Breastfeeding efforts are recommended for all individuals with diabetes. Breastfeeding is recommended for individuals with a history of GDM for multiple benefits, including a reduced risk for type 2 diabetes later in life.
- “產後護理”小節已更新,解釋了對於具有糖尿病前期或有妊娠期糖尿病(GDM)病史且有生育潛力的個體,需要進行孕前評估。
第十六章修訂內容(醫院中的糖尿病護理)
- 更新了建議16.4,建議當患者血糖持續高於180 mg/dL(10.0 mmol/L)以上,應開始或加強胰島素或其他降血糖治療。
Insulin and/or other therapies should be initiated or intensified for treatment of persistent hyperglycemia starting at a threshold of ≥180 mg/dL (≥10.0 mmol/L) (confirmed on two occasions within 24 h) for noncritically ill (non-ICU) individuals.
- 增加了建議16.5a,界定了大多數嚴重病患(most critically ill individuals)的血糖目標(目標血糖範圍為140-180 mg/dL [7.8-10.0 mmol/L]),並更新了建議16.5b,建議對選定的嚴重患者(selected critically ill individuals)實施更嚴格的目標(110-140 mg/dL [6.1-7.8 mmol/L])。
Once therapy is initiated, a glycemic goal of 140–180 mg/dL (7.8–10.0 mmol/L) is recommended for most critically ill (ICU) individuals with hyperglycemia.
More stringent glycemic goals, such as 110–140 mg/dL (6.1–7.8 mmol/L), may be appropriate for selected critically ill individuals and are acceptable if they can be achieved without significant hypoglycemia.
- 增加了建議16.6和16.7,分別指出在臨床適當的情況下,在住院環境中繼續使用個人CGM裝置和AID系統與CGM結合使用,並且如果有可用資源和培訓,且依據醫療機構協議,使用point-of-care血糖測量進行胰島素劑量決策和低血糖評估。

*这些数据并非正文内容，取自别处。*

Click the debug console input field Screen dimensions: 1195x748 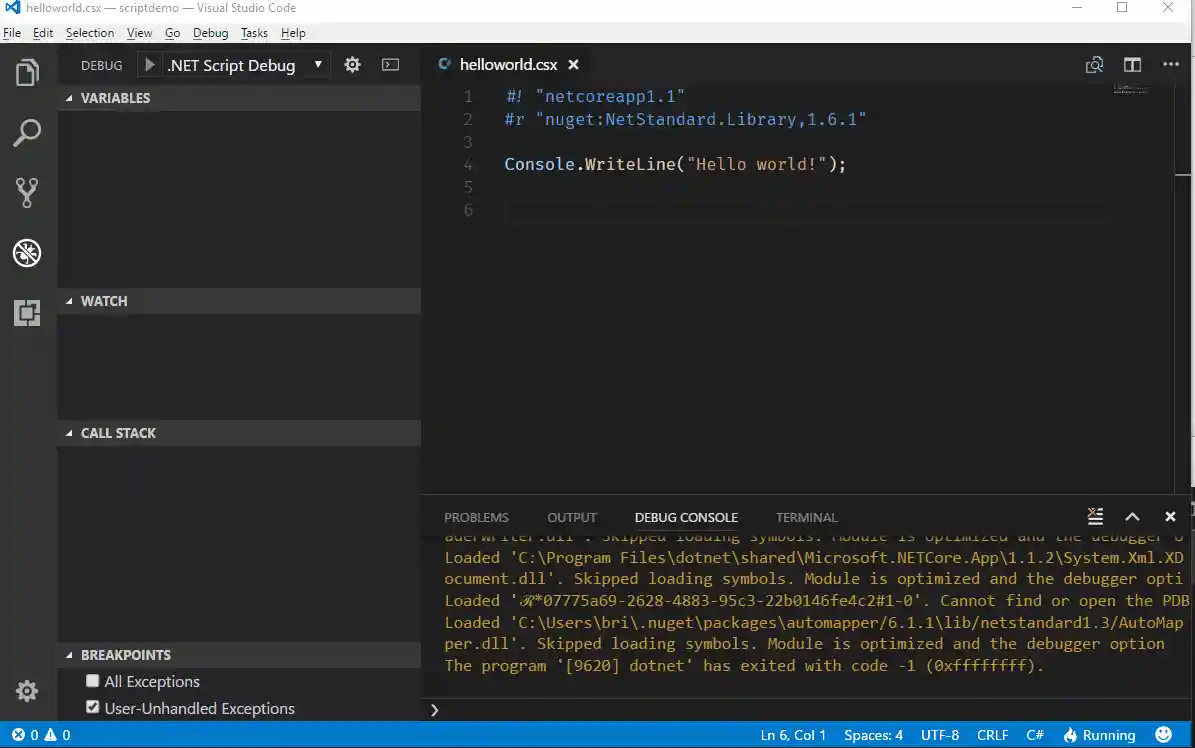click(800, 709)

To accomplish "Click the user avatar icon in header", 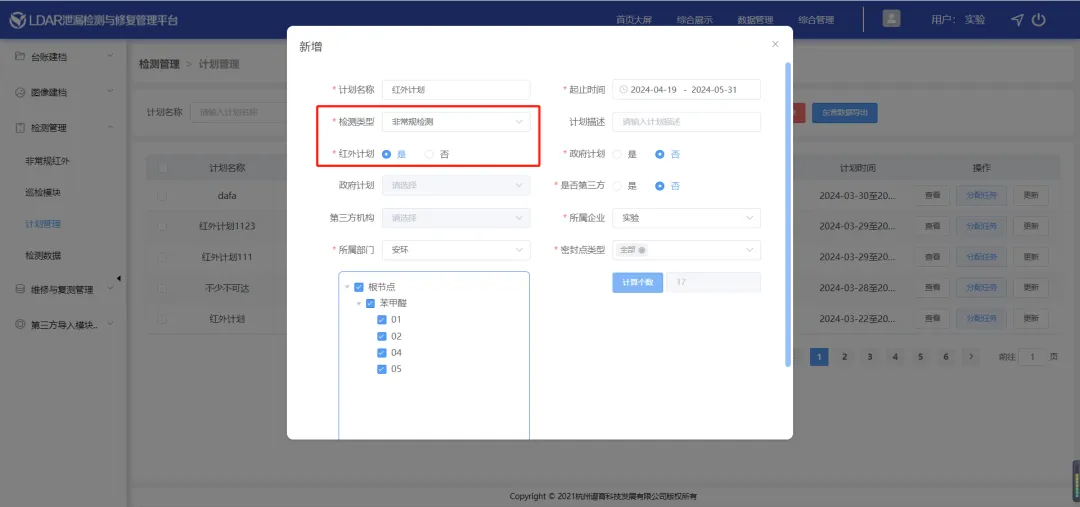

此外,敘述還擴展了在整個住院期間實現血糖目標的個性化方法。
In people with diabetes using a personal continuous glucose monitoring (CGM) device, the use of CGM should be continued during hospitalization if clinically appropriate, with confirmatory point-of-care (POC) glucose measurements for insulin dosing decisions and hypoglycemia assessment, if resources and training are available, and according to an institutional protocol.
For people with diabetes using an automated insulin delivery (AID) system along with CGM, the use of AID and CGM should be continued during hospitalization if clinically appropriate, with confirmatory POC blood glucose measurements for insulin dosing decisions and hypoglycemia assessment, if resources and training are available, and according to an institutional protocol.
- 在“手術期照護”小節中,增加了關於GLP-1受體促效劑在手術期照護的安全使用的聲明。
There are little data on the safe use and/or influence of GLP-1 receptor agonists on glycemia and delayed gastric emptying in the perioperative period.
- 增加了建議16.11,指出對於住院治療心衰竭的第2型糖尿病患者使用SGLT2抑制劑,並應在從急性病情恢復後繼續使用SGLT2抑制劑,如果沒有禁忌症的話。
For people with type 2 diabetes hospitalized with heart failure, it is recommended that use of a sodium–glucose cotransporter 2 inhibitor be initiated or continued during hospitalization and upon discharge, if there are no contraindications and after recovery from the acute illness.
第十七章修訂內容(糖尿病倡議)
- 更新兒童保育和社區環境中的糖尿病兒童護理倡議聲明。
以上為2024年美國ADA發布新版糖尿病臨床照護指引更新內容之整理,部分細微更動礙於篇幅有進行刪減,完整更新內容原文連結:Summary of Revisions: Standards of Care in Diabetes—2024 。